Pouvons-nous, pour comprendre
l’entreprise, utiliser ce que nous avons appris sur la
charnière dans la personne ? A priori, il semble que non : une
entreprise n’est pas une personne : elle regroupe un ensemble de personnes, de
contrats, d’équipements, qui la situent à l’intersection de divers réseaux
sociologiques, juridiques, physiques, économiques etc.
Cependant ceux que le nomadisme
de la carrière a conduit à travailler dans plusieurs entreprises constatent que
chacune a sa personnalité propre, tout comme un voyageur perçoit la
personnalité d’une ville ou d’un pays.
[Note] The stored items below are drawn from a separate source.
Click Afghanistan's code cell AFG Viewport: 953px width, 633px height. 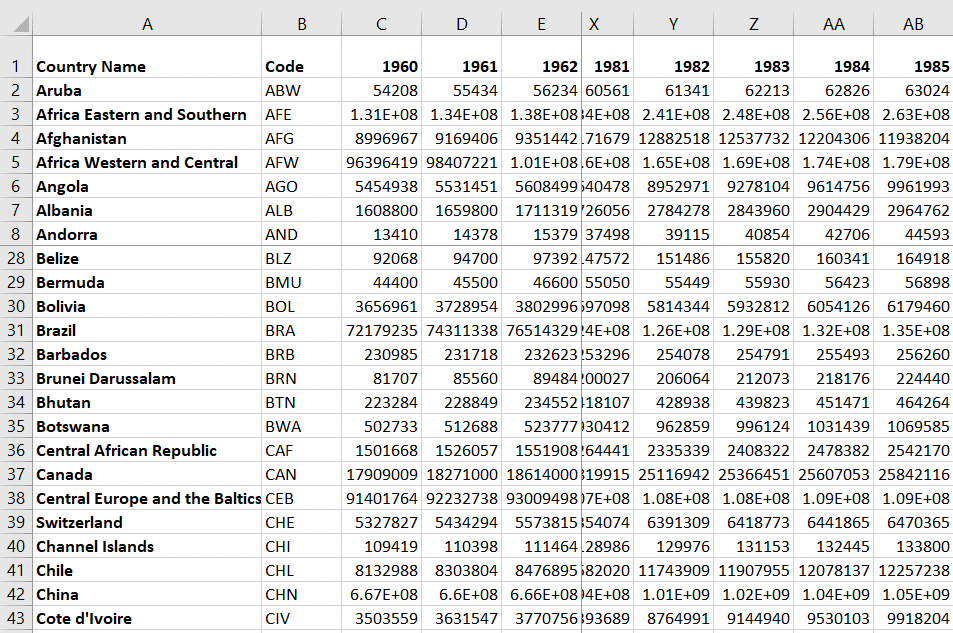(301, 138)
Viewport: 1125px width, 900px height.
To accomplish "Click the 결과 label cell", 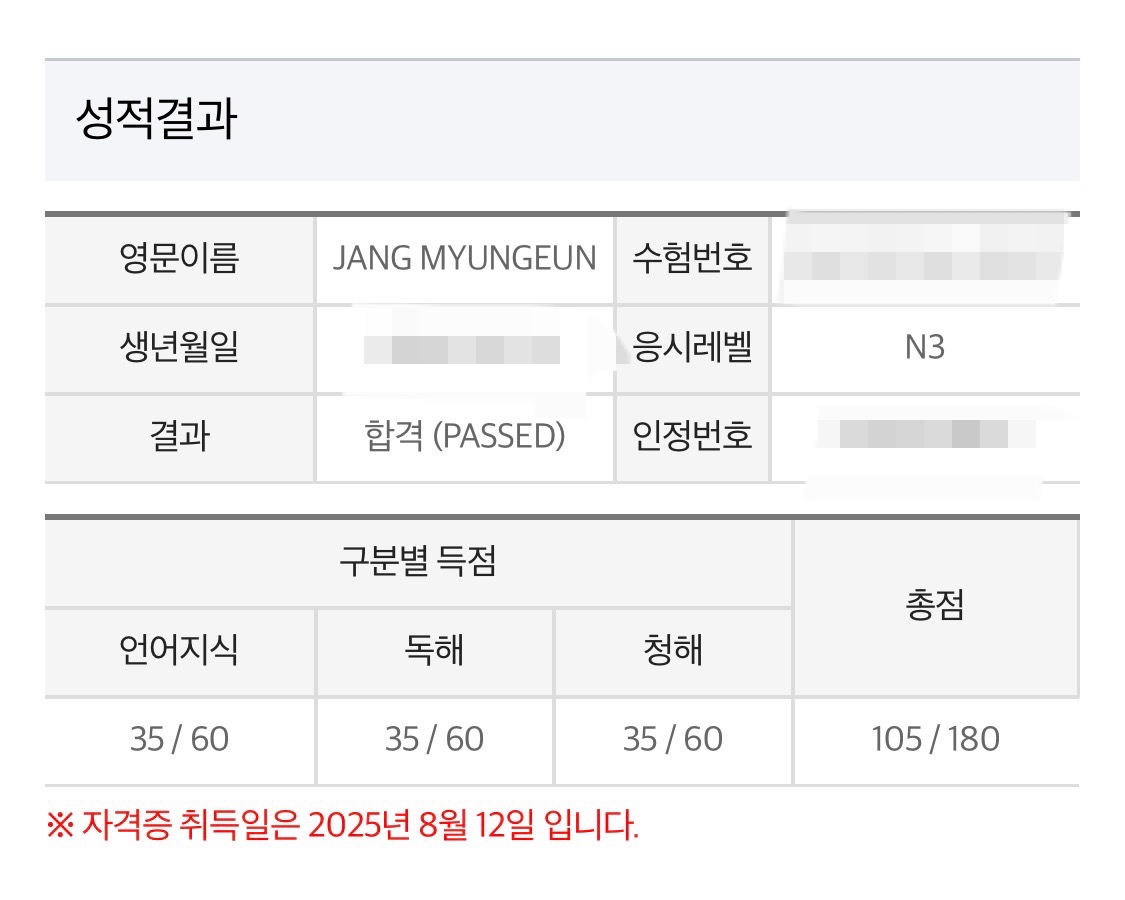I will pyautogui.click(x=180, y=437).
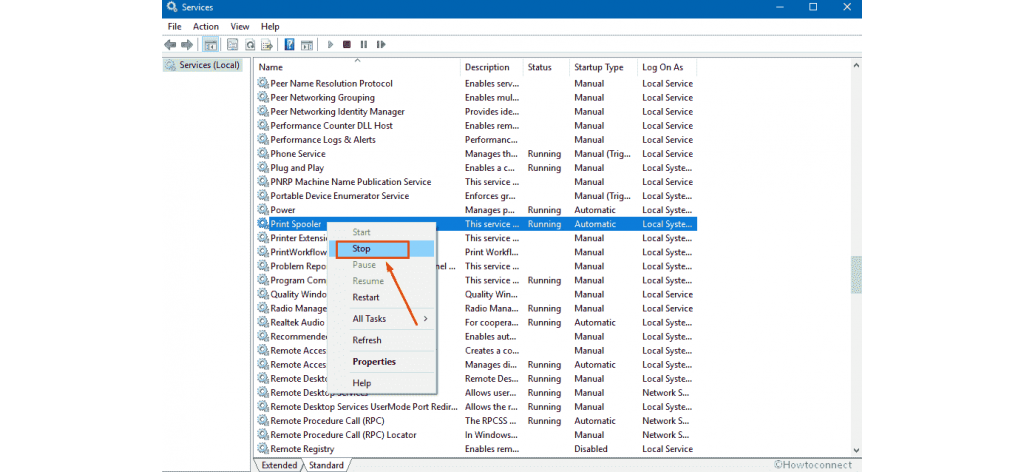Choose Stop from the context menu
Screen dimensions: 1024x472
click(x=371, y=248)
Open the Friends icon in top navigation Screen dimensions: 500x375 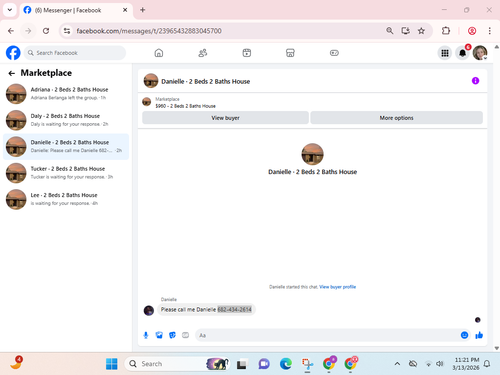pyautogui.click(x=203, y=53)
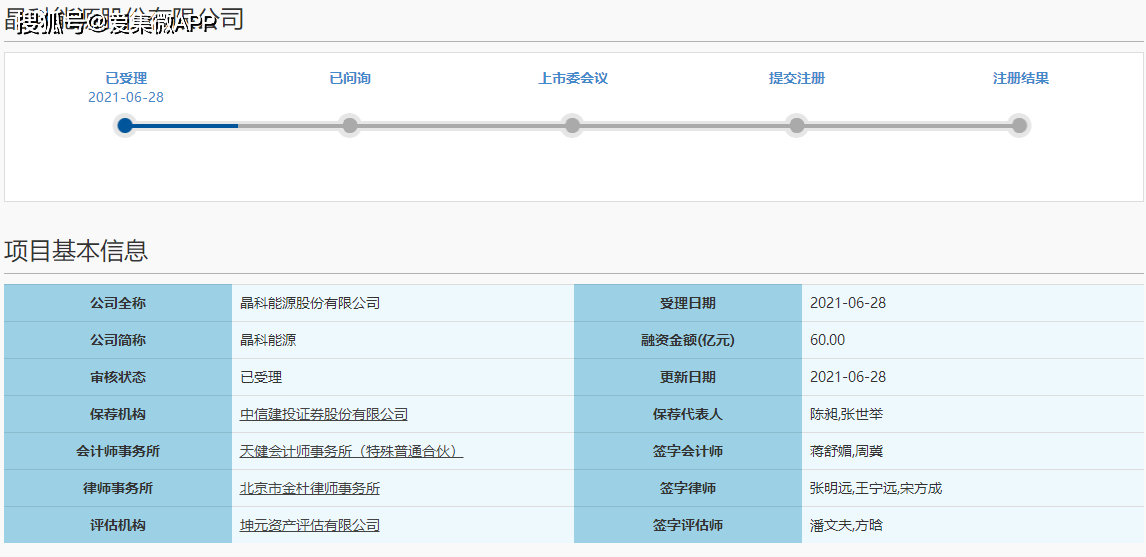This screenshot has height=557, width=1146.
Task: Open the 天健会计师事务所 accounting firm link
Action: point(351,451)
Pour désigner cette personnalité on
utilise deux expressions concernant l’une la face interne, l’autre la face
externe de l’entreprise : la « culture d’entreprise » désigne les valeurs
professionnelles partagées par les personnels et la tonalité des rapports
humains ; le « positionnement » désigne la place que l’entreprise occupe sur le
marché, sa relation avec les divers segments de sa clientèle, avec ses
fournisseurs, sa situation par rapport à ses concurrents.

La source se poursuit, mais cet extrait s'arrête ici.